**PROVIDED DATA**
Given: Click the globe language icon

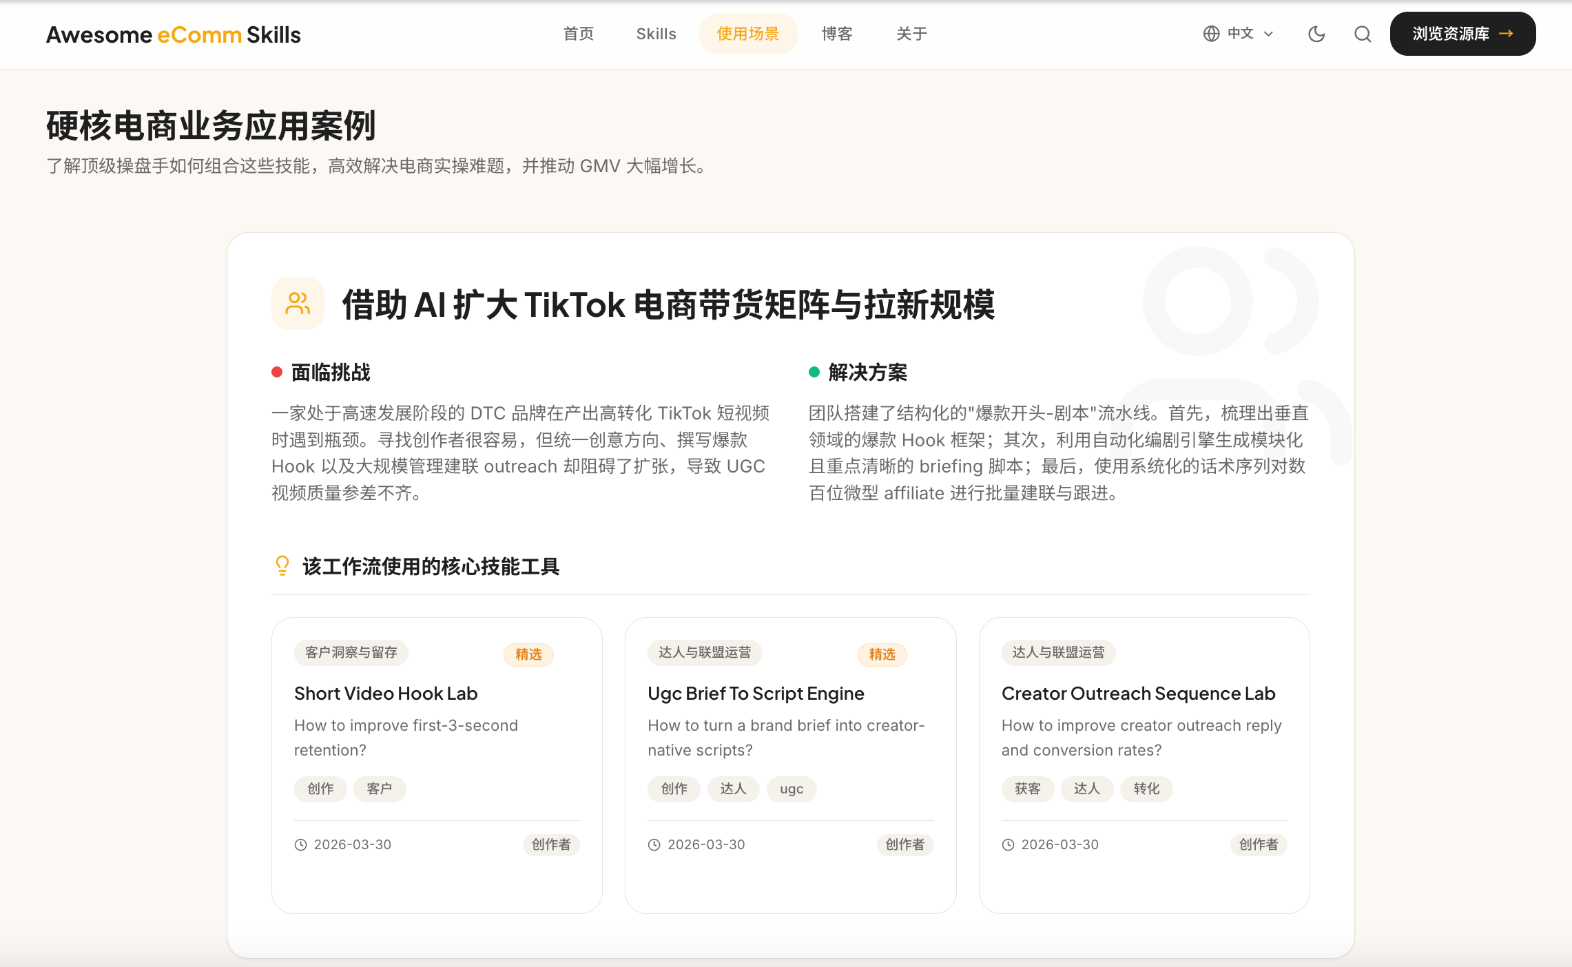Looking at the screenshot, I should click(1211, 34).
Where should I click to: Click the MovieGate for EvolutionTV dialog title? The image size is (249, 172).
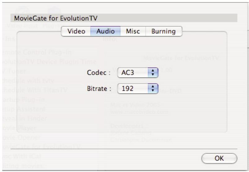(x=54, y=18)
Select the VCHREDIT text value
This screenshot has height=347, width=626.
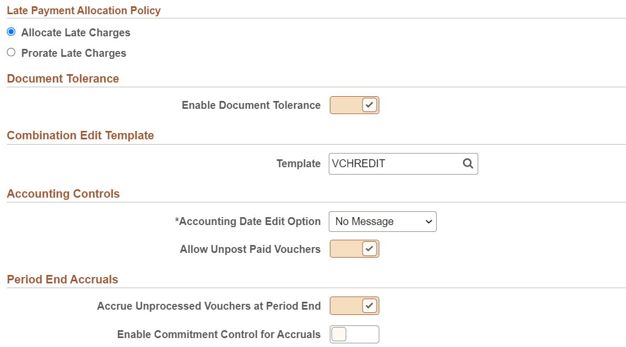[359, 164]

**THE PROBLEM**
Give every line of the listing from the one containing "Select the VCHREDIT text value" down to the end of the listing as a Markdown table with the columns Row and Text, skipping blank lines and leaving the pictures out.

**REPLY**
| Row | Text |
|---|---|
| 1 | Select the VCHREDIT text value |
| 2 | This screenshot has height=347, width=626. |
| 3 | [359, 164] |